Jetzt zieht sich der zweite Lockdown bleiern dahin. „Die Menschen sind frustriert. Sie hoffen auf eine Perspektive“, sagt Anne Salzbrenner. Vielleicht macht sie das auch immer anfälliger für Verschwörungstheorien. „Das ist schon erschütternd, was sich manche an völligem Unsinn zusammenreimen“, schüttelt sie den Kopf. Die Folgen der Pandemie spalten unsere Gesellschaft. „Bis in die Familien hinein. Und Verschwörungsprediger wie Ivo Sassek heizen alles an“, führt Anne Salzbrenner aus.

„Wir müssen lernen, mit der Pandemie zu leben.“
Anne Salzbrenner, Pfarrerin

Für Anne Salzbrenner ist es nicht die Lösung, sich von einem Lockdown zum nächsten zu hangeln. Sie fordert klare Hygieneregeln, die für alle und überall gelten. „Wir müssen lernen, mit der Pandemie zu leben. Ich glaube nicht, dass es eine frühere Normalität geben wird, sondern dass wir lernen müssen, mit der jetzigen Normalität und nach dem Lockdown mit der dann neuen Situation umzugehen. Es gibt kein Leben ohne Corona, nur mit, aber wir werden damit umgehen lernen. Auch ohne Lockdown wird das Leben anders sein“, sagt sie.

„Dabei bringt es nichts zu verzweifeln. In ärmeren Ländern kann der Staat nicht so viel Unterstützung geben wie in Deutschland. Wir hatten noch nie einen so harten Lockdown wie in Italien oder China. So schwer unsere Situation ist, für andere ist sie noch härter“, meint sie. Auch Kinder könnten mit den Folgen der Pandemie besser umgehen, als manche Eltern befürchten. „Wenn man ihnen die Pandemie richtig erklärt, ohne ihnen dabei Angst zu machen“, fügt sie hinzu.

Doch die Folgen der Pandemie könnten auch Positives bewirken. „Uns wird deutlich, wie wichtig Gemeinschaft ist, wie wertvoll Treffen mit anderen Menschen bei Familienfesten bis zu religiösen Anlässen sind“, führt sie aus. „Wir kommen am besten mit Kreativität weiter. Eine Online–Party zum Geburtstag. Das geht. Oder die Gratulanten nacheinander zum Spaziergang mit Abstand einladen. Unsere Ideen kann uns Corona nicht nehmen“, sagt Anne Salzbrenner. Die seit Corona selbst ein deutliches Stück mehr im digitalen Zeitalter angekommen ist.

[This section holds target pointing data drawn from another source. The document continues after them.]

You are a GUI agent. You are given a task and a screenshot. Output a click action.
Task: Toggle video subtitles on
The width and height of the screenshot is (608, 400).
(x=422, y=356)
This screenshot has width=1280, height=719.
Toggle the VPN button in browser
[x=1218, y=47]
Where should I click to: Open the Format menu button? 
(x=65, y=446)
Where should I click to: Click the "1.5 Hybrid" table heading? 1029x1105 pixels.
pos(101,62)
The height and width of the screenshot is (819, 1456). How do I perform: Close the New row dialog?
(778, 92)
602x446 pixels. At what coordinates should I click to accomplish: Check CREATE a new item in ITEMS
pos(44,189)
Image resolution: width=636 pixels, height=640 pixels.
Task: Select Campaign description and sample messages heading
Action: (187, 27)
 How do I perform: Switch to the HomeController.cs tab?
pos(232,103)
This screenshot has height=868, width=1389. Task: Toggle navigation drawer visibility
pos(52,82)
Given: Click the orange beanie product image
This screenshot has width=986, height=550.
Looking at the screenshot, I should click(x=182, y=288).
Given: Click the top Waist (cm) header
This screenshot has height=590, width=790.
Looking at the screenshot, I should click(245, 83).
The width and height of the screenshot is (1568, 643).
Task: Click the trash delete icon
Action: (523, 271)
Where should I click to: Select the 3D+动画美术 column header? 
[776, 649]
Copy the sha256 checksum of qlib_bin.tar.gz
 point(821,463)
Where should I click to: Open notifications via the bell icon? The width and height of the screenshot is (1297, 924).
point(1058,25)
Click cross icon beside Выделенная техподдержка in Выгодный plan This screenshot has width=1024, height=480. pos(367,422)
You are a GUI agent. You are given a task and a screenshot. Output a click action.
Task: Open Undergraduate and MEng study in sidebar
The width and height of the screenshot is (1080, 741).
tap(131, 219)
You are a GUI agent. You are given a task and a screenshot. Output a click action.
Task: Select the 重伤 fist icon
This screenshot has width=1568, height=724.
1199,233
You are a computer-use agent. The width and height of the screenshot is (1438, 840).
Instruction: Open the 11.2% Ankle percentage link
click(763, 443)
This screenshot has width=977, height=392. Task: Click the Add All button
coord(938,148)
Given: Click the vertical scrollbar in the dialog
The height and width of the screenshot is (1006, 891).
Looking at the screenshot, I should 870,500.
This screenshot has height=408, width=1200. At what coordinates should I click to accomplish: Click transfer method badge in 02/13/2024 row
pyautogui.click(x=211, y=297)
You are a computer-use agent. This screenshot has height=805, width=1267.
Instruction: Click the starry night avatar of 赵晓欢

Verlegenheitslösung wird zum Gewinn

Manchmal macht Corona aus einer Verlegenheitslösung sogar einen echten Gewinn. „Aufgrund der Pfarrhaussanierung bin ich vorübergehend bei Freunden eingezogen. Das war eine Notlösung. Jetzt bin ich froh, nicht ab 21 Uhr völlig alleine sein zu müssen. Das wäre, glaube ich, wirklich schlimm für mich“, sagt die Pfarrerin.